● **Что требуется**: Допишите следующую часть текста о взглядах Ван Гога на портрет, начав сразу после его последнего предложения.

Неизменная форма и текучее содержание 21 страница



 

…Et moi, je me taisais

Tel que l'on voit se taire un coq sur la bruyere.

 

(…И я молчал,

Как в вереске самец‑глухарь молчит порою.)

 

Разве не прекрасна эта маленькая фигурка на пустоши?» (п. 248).

Ван Гога не удовлетворяют живописцы, которые, как Бонна, делают просто схожий портрет «господина в воротничке»: что этот господин – писатель, зритель узнает благодаря изображенным на портрете аксессуарам. То есть Ван Гог восстает против эмпирического портретирования и образцы иного подхода находит в портретах, созданных словами. Там – всего несколько слов, всего лишь сравнение с притихшим в вереске глухарем, метафора. Как образ она сильнее. Тут же Ван Гог называет пришедшие ему на память аналогичные примеры из живописи: некоторые фигуры у Рембрандта, автопортрет Милле, в котором «есть что‑то… петушиное» (п. 248).

Ван Гог хочет сказать, что словами можно передать какую‑то решающую экспрессивную черту, а не перечислять с равным вниманием лоб, нос, подбородок, воротничок, стол. «Молчащий глухарь» – этого достаточно. «Что‑то петушиное» – и портрет становится выразительным. Литературный образ метафоричен, метафора предполагает лаконизм, «стяжение». Почему бы не применить это и в живописи?

● **Записи**:
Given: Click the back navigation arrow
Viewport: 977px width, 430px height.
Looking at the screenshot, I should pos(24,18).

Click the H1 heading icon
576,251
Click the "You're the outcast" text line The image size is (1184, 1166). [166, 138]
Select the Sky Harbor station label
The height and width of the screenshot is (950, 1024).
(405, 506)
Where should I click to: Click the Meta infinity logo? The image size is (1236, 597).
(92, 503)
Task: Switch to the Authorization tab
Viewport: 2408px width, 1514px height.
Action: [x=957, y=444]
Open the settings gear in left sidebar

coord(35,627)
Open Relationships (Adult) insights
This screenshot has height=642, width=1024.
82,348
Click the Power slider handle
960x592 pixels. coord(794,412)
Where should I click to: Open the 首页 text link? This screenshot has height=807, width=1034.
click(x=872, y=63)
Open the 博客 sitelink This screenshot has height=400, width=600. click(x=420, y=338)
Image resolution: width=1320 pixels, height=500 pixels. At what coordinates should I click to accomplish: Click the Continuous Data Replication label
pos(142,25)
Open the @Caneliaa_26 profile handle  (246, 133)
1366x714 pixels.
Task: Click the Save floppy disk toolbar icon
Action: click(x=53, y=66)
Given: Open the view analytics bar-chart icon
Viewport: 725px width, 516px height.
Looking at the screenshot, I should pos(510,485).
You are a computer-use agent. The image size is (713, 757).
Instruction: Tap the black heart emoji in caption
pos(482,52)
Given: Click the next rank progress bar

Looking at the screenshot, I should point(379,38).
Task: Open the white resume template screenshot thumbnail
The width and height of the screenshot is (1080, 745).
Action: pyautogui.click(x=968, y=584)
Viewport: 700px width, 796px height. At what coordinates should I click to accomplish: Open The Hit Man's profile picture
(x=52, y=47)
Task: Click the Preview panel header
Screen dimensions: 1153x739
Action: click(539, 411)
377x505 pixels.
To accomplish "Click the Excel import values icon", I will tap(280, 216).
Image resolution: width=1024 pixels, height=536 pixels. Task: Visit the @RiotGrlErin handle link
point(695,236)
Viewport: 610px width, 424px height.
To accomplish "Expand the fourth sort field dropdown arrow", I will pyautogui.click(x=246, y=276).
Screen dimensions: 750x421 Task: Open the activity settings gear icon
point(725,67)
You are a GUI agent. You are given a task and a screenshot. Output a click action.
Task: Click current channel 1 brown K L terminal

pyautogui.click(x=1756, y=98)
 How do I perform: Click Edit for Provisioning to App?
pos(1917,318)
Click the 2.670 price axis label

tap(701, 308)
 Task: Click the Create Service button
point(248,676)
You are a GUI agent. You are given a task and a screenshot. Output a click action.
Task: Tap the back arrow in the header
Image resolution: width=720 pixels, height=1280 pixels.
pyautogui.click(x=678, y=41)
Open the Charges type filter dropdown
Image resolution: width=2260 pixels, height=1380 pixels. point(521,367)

● **Результат**:
«Литературный» принцип действительно обнаруживает себя в портретах кисти Ван Гога. Портрет зуава: лоб быка и глаза тигра. Портрет Рулена: голова Сократа и Пана. Портрет жены смотрителя из Сен‑Реми поникшая запыленная травинка. Автопортрет в халате: буддийский монах. Девушка с цветком олеандра: мусме. Называю здесь только те «метафоры», о которых художник сам говорил, но и в тех случаях, когда он ничего не говорил, метафорическая доминанта образа присутствует, стягивая, как в фокусе, характерные черты этого человека и вместе с тем человеческого типа, к которому он принадлежит.

То же и в пейзажах. Припомним известные слова Чехова о том, что превращает словесное описание в картину. «В описаниях природы надо хвататься за мелкие частности, группируя их таким образом, чтобы по прочтении, когда закроешь глаза, давалась картина. Например, у тебя получится лунная ночь, если ты напишешь, что на мельничной плотине яркой звездочкой мелькало стеклышко от разбитой бутылки и покатилась шаром черная тень собаки или волка»?.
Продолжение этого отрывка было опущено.